De naam van oud-Italiaansche godheden, waaronder de nymph Egeria de voornaamste was. De Romeinen hebben haar later geïdentificeerd met de Muzen. Te Rome lag voor de Porta Capena een aan haar gewijd bosch, waar zij als de gezellinnen van Egeria werden vereerd. Oorspronkelijk schijnen zij evenals deze godinnen geweest te zijn, die aan de vrouwen het baren gemakkelijk maakten. Haar gezang schijnt dan ook oorspronkelijk in tooverformulieren bestaan te hebben. Eerst later werden ze beschouwd als godinnen, die de dichters met een heilig vuur bezielden. - Evenals de Grieksche Muzen waren zij oorspronkelijk bronnymphen. Haar bosch, gelegen in een liefelijk dal met grazige weiden, schaduwrijke boomen, koele grotten, met een overvloed van water, lag vlak voor de porta Capena, doch later, toen de stad zich zeer uitbreidde, werd het al nauwer en nauwer door de huizen ingesloten. Reeds koning Numa, zoo luidde de legende, had in dat bosch een kleine bronzen kapel voor de Camenen gesticht. Deze was echter door den bliksem getroffen en vervolgens in nabijgelegen tempels bewaard. Een andere tempel ter eere der Camenen zou gesticht zijn door den dichter Accius, die daarin zijn eigen levensgroot standbeeld had opgericht. - Ook de gave der voorspelling was aan de Camenae eigen. Zij worden ook Casmenae of Carmenae genoemd, waaruit blijkt, dat zij in verband moeten gebracht worden met de nymph Carmenta of Carmentis, de moeder van Evander, die tot geestdrift vervoeren kon en tevens eene godin was der geboorte. (Zie Carmenta.) - Ook werd door de Romeinen Camena genoemd die godin, welke het bestuur had over de zangoefeningen van jonge kinderen en hen zingen leerde.

cameses

De mons Ianiculus, de aan den god Ianus gewijde berg, heette oorspronkelijk Camasene.
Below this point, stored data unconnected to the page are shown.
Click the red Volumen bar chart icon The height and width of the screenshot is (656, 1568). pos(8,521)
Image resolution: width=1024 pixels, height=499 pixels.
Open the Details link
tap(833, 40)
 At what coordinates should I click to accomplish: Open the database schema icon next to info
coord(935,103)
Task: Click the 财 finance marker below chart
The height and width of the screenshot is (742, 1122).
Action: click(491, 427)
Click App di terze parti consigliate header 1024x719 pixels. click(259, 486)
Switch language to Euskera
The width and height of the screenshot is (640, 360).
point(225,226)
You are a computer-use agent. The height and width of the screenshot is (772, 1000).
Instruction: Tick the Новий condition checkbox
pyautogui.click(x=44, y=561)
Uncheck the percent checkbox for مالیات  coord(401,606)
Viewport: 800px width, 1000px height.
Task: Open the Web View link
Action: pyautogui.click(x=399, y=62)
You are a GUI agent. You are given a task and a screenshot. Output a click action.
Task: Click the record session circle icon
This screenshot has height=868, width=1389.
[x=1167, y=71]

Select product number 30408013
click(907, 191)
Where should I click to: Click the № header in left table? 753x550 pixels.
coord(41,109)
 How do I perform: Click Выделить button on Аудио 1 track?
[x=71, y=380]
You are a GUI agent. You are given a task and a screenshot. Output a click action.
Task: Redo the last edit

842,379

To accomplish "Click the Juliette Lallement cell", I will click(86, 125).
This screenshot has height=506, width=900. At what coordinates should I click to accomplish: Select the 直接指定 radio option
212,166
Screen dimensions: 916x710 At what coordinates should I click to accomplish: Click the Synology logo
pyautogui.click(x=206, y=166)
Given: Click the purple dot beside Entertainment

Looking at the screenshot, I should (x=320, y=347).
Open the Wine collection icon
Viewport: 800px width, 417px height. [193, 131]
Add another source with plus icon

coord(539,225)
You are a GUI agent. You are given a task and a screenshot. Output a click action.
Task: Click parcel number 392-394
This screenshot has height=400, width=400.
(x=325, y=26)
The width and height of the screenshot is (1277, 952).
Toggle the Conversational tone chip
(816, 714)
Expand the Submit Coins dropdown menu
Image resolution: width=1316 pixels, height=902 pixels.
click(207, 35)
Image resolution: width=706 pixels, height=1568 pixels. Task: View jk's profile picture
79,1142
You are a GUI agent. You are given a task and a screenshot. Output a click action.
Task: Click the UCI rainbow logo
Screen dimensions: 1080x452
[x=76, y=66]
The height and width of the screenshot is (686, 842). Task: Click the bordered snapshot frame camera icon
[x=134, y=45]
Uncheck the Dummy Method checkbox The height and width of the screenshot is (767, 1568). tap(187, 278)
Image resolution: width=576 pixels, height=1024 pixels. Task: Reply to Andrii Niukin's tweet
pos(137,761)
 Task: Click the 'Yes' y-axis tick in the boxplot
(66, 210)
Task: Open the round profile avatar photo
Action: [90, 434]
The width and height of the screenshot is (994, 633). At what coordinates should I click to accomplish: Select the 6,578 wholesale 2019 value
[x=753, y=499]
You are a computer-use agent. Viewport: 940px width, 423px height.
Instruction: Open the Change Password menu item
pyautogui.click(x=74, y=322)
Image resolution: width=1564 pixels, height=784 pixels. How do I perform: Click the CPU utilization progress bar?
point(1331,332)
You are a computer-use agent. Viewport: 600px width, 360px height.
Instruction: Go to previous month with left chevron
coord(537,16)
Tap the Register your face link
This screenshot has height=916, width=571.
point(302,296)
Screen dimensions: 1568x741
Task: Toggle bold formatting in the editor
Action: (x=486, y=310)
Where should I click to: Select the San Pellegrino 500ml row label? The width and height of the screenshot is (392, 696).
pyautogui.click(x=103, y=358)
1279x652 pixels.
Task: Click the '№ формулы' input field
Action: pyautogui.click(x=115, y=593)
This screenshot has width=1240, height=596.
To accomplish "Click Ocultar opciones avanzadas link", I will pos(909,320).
Toen nu Ianus zelf in de sage tot een koning uit den ouden tijd hervormd werd, kreeg hij ook een broeder of mederegent, die naar den oorspronkelijken naam van den hem gewijden berg Cameses, of eene zuster of gade die Camasene geheeten werd.

camilla

De dochter van koning Metabus en Casmilla, uit de Volscische stad Privernum, werd, toen haar vader, door de Volscen verdreven, moest vluchten, op wonderbare wijze gered en door een merrie gezoogd. Zij groeide op tot eene krachtige, dappere jonkvrouw, die de jacht beminde, en werd eene dienares van Diana. Zij nam deel aan den krijg, die tusschen Aeneas en Turnus gevoerd werd, maar werd na haren moed op de schitterendste wijze te hebben getoond door Aruns gedood. Deze viel daarop volgens een bevel van Diana door de hand van Opis.

camilli, camillae

Heetten in Rome knapen en meisjes, die bij het offer behulpzaam waren.

campe

Zie Kampe.

canace

Zie Kanake.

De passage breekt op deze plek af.